#### Instructions to follow:
Give every entry again, exactly.

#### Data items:
- Opening Delimiter -
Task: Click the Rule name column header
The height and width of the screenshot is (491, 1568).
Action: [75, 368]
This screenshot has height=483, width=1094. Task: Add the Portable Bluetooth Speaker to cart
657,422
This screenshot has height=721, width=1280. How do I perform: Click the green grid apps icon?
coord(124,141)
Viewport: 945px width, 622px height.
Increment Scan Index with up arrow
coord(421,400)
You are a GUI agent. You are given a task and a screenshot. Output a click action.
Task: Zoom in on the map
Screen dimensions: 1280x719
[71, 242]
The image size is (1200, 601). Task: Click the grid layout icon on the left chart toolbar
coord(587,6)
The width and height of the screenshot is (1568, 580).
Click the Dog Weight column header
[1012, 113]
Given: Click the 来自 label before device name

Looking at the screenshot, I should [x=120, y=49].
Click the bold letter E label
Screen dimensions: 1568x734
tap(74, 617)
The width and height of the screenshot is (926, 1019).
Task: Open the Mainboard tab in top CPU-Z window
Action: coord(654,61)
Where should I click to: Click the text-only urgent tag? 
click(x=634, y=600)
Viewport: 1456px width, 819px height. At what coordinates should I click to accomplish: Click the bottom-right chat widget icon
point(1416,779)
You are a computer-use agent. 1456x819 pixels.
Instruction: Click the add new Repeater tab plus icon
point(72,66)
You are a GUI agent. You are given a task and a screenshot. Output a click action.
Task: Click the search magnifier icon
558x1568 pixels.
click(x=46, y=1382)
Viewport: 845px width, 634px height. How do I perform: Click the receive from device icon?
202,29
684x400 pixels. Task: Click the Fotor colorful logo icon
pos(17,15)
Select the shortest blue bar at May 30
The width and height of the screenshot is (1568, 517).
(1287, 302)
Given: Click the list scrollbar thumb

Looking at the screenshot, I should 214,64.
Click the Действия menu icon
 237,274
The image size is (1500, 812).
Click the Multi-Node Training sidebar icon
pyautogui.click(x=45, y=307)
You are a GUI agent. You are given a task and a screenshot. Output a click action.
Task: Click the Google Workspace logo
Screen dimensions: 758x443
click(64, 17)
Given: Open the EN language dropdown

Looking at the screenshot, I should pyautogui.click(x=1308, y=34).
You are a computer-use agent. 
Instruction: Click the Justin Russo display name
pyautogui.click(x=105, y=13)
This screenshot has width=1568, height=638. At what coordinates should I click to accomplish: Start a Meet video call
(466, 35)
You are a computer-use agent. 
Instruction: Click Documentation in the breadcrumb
- Closing Delimiter -
#### Solution below:
Task: Click the Rule name column header
The height and width of the screenshot is (491, 1568).
Action: [75, 368]
This screenshot has height=483, width=1094. Task: Add the Portable Bluetooth Speaker to cart
657,422
This screenshot has height=721, width=1280. How do I perform: Click the green grid apps icon?
coord(124,141)
Viewport: 945px width, 622px height.
Increment Scan Index with up arrow
coord(421,400)
You are a GUI agent. You are given a task and a screenshot. Output a click action.
Task: Zoom in on the map
Screen dimensions: 1280x719
[71, 242]
The image size is (1200, 601). Task: Click the grid layout icon on the left chart toolbar
coord(587,6)
The width and height of the screenshot is (1568, 580).
Click the Dog Weight column header
[1012, 113]
Given: Click the 来自 label before device name

Looking at the screenshot, I should [x=120, y=49].
Click the bold letter E label
Screen dimensions: 1568x734
tap(74, 617)
The width and height of the screenshot is (926, 1019).
Task: Open the Mainboard tab in top CPU-Z window
Action: coord(654,61)
Where should I click to: Click the text-only urgent tag? 
click(x=634, y=600)
Viewport: 1456px width, 819px height. At what coordinates should I click to accomplish: Click the bottom-right chat widget icon
point(1416,779)
You are a computer-use agent. 1456x819 pixels.
Instruction: Click the add new Repeater tab plus icon
point(72,66)
You are a GUI agent. You are given a task and a screenshot. Output a click action.
Task: Click the search magnifier icon
558x1568 pixels.
click(x=46, y=1382)
Viewport: 845px width, 634px height. How do I perform: Click the receive from device icon?
202,29
684x400 pixels. Task: Click the Fotor colorful logo icon
pos(17,15)
Select the shortest blue bar at May 30
The width and height of the screenshot is (1568, 517).
(1287, 302)
Given: Click the list scrollbar thumb

Looking at the screenshot, I should 214,64.
Click the Действия menu icon
 237,274
The image size is (1500, 812).
Click the Multi-Node Training sidebar icon
pyautogui.click(x=45, y=307)
You are a GUI agent. You are given a task and a screenshot. Output a click action.
Task: Click the Google Workspace logo
Screen dimensions: 758x443
click(64, 17)
Given: Open the EN language dropdown

Looking at the screenshot, I should pyautogui.click(x=1308, y=34).
You are a computer-use agent. 
Instruction: Click the Justin Russo display name
pyautogui.click(x=105, y=13)
This screenshot has width=1568, height=638. At what coordinates should I click to accomplish: Start a Meet video call
(466, 35)
You are a computer-use agent. 
Instruction: Click Documentation in the breadcrumb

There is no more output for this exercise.